Poor fellow, poor fellow. He preached the Useful,
too. I’ve never met his like. Ah,
I wish there was a Heaven for him to go to!”
He blew his nose violently with a red pocket-handkerchief.
“Well, he’s there, if there is,”
said Tom.
“I hope he is,” added
Wimp fervently; “but I shouldn’t like to
go there the way he did.”
“You were the last person to
see him, Tom, weren’t you?” said Denzil.
“Oh, no,” answered Tom
quickly. “You remember he went out after
me; at least, so Mrs. Drabdump said at the inquest.”
“That last conversation he had
with you, Tom,” said Denzil. “He didn’t
say anything to you that would lead you to suppose ”
“No, of course not!” interrupted Mortlake
impatiently.
“Do you really think he was murdered, Tom?”
said Denzil.
“Mr. Wimp’s opinion on
that point is more valuable than mine,” replied
Tom, testily. “It may have been suicide.
Men often get sick of life especially if
they are bored,” he added meaningly.
“Ah, but you were the last person known to be
with him,” said Denzil.
Crowl laughed. “Had you there, Tom.”
But they did not have Tom there much
longer, for he departed, looking even worse-tempered
than when he came. Wimp went soon after, and Crowl
and Denzil were left to their interminable argumentation
concerning the Useful and the Beautiful.
Wimp went west. He had several
strings (or cords) to his bow, and he ultimately found
himself at Kensal Green Cemetery. Being there,
he went down the avenues of the dead to a grave to
note down the exact date of a death. It was a
day on which the dead seemed enviable. The dull,
sodden sky, the dripping, leafless trees, the wet
spongy soil, the reeking grass everything
combined to make one long to be in a warm, comfortable
grave, away from the leaden ennui of life. Suddenly
the detective’s keen eye caught sight of a figure
that made his heart throb with sudden excitement.

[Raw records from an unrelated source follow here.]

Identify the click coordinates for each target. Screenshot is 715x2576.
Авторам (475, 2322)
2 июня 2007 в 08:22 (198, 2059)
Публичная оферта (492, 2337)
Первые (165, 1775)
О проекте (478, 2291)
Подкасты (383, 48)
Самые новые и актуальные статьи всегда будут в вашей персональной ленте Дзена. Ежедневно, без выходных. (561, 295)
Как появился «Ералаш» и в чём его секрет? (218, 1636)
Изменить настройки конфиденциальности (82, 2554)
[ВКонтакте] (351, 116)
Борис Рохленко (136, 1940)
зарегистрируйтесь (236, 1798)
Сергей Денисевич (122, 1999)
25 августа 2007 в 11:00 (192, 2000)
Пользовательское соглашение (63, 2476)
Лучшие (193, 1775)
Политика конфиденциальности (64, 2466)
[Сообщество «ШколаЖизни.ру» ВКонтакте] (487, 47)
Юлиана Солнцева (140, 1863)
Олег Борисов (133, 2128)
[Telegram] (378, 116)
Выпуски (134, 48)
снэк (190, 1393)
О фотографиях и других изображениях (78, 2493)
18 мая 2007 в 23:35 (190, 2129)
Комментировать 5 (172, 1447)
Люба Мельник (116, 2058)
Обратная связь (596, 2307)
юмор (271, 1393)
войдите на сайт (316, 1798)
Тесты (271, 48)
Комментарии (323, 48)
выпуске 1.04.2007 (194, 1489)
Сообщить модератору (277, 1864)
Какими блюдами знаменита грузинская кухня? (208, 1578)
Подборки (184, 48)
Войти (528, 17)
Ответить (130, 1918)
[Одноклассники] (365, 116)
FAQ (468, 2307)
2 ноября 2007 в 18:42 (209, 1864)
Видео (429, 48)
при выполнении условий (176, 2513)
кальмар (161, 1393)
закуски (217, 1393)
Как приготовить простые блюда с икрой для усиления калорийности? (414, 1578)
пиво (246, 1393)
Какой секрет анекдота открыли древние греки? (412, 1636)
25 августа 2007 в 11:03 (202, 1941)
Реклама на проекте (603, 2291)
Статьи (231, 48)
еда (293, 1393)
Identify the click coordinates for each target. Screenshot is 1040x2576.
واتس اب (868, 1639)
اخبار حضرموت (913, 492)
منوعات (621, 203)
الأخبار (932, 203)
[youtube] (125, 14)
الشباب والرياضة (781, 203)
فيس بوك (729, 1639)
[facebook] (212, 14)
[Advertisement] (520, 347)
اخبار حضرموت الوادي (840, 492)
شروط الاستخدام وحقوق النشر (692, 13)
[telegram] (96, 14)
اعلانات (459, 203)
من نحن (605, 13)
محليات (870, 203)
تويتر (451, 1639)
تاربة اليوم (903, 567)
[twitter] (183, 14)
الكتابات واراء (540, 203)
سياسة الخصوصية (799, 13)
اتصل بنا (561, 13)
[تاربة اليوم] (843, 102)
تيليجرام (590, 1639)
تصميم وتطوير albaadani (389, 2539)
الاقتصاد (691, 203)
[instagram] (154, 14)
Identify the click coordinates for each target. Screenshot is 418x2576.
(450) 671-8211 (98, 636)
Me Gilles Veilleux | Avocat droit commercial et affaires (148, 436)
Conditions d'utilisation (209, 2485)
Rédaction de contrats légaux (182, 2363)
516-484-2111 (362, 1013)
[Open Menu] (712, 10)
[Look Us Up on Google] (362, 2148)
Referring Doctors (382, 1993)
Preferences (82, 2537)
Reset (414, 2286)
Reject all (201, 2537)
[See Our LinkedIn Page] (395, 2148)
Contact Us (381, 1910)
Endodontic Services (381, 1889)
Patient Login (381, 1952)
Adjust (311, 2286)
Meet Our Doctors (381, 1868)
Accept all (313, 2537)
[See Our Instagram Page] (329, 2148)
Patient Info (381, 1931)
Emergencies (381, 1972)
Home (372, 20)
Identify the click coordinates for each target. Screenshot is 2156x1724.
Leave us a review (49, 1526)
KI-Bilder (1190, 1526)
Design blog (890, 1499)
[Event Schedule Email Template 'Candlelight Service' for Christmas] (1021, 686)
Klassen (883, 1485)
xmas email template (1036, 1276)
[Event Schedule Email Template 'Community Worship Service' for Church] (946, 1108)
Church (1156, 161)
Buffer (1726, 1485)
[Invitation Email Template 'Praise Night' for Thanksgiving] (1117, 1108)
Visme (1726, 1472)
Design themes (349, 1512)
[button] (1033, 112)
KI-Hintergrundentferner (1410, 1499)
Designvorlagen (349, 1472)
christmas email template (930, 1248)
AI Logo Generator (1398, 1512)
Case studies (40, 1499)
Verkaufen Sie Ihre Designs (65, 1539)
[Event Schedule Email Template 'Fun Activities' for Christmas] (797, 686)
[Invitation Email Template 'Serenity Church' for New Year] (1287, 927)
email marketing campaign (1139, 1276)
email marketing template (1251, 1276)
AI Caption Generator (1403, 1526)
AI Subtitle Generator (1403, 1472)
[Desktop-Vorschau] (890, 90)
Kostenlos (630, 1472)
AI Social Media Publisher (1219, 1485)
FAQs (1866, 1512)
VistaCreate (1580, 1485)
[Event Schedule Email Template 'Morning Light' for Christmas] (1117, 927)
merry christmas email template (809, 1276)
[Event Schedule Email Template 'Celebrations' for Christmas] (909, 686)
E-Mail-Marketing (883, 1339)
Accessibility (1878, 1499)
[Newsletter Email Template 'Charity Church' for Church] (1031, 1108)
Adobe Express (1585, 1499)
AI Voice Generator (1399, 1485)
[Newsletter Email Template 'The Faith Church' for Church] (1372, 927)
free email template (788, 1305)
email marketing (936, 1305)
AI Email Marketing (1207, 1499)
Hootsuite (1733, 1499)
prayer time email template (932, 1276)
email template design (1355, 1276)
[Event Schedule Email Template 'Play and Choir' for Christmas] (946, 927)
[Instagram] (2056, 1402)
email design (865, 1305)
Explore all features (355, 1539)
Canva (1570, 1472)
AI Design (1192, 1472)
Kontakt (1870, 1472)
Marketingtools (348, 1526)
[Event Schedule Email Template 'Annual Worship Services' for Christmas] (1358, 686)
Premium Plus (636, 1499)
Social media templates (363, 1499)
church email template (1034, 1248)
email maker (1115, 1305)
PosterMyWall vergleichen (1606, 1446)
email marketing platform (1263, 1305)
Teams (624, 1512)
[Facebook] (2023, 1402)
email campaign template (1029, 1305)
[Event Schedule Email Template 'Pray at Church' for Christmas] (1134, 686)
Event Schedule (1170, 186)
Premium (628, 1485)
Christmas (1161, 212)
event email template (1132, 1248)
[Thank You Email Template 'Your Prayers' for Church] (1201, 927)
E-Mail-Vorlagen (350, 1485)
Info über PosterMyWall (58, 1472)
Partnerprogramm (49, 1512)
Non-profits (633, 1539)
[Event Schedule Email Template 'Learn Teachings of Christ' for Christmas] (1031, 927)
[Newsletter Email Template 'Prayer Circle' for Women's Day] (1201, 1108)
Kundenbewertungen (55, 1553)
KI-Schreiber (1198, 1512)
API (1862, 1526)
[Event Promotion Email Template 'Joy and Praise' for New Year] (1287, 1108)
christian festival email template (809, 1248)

It was that of a woman in a gray shawl and a brown
bonnet standing before a railed-in grave. She
had no umbrella. The rain plashed mournfully
upon her, but left no trace on her soaking garments.
Wimp crept up behind her, but she paid no heed to
him. Her eyes were lowered to the grave, which
seemed to be drawing them toward it by some strange
morbid fascination. His eyes followed hers.
The simple headstone bore the name: “Arthur
Constant.”
Wimp tapped her suddenly on the shoulder.
Mrs. Drabdump went deadly white.
She turned round, staring at Wimp without any recognition.
“You remember me, surely,”
he said. “I’ve been down once or twice
to your place about that poor gentleman’s papers.”
His eye indicated the grave.
“Lor! I remember you now,” said Mrs.
Drabdump.
“Won’t you come under my umbrella?
You must be drenched to the skin.”
“It don’t matter, sir.
I can’t take no hurt. I’ve had the
rheumatics this twenty year.”
Mrs. Drabdump shrank from accepting
Wimp’s attentions, not so much perhaps because
he was a man as because he was a gentleman. Mrs.
Drabdump liked to see the fine folks keep their place,
and not contaminate their skirts by contact with the
lower castes. “It’s set wet, it’ll
rain right into the new year,” she announced.
“And they say a bad beginnin’ makes a
worse endin’.” Mrs. Drabdump was one
of those persons who give you the idea that they just
missed being born barometers.
“But what are you doing in this
miserable spot, so far from home?” queried the
detective.
“It’s Bank Holiday,”
Mrs. Drabdump reminded him in tones of acute surprise.
“I always make a hexcursion on Bank Holiday.”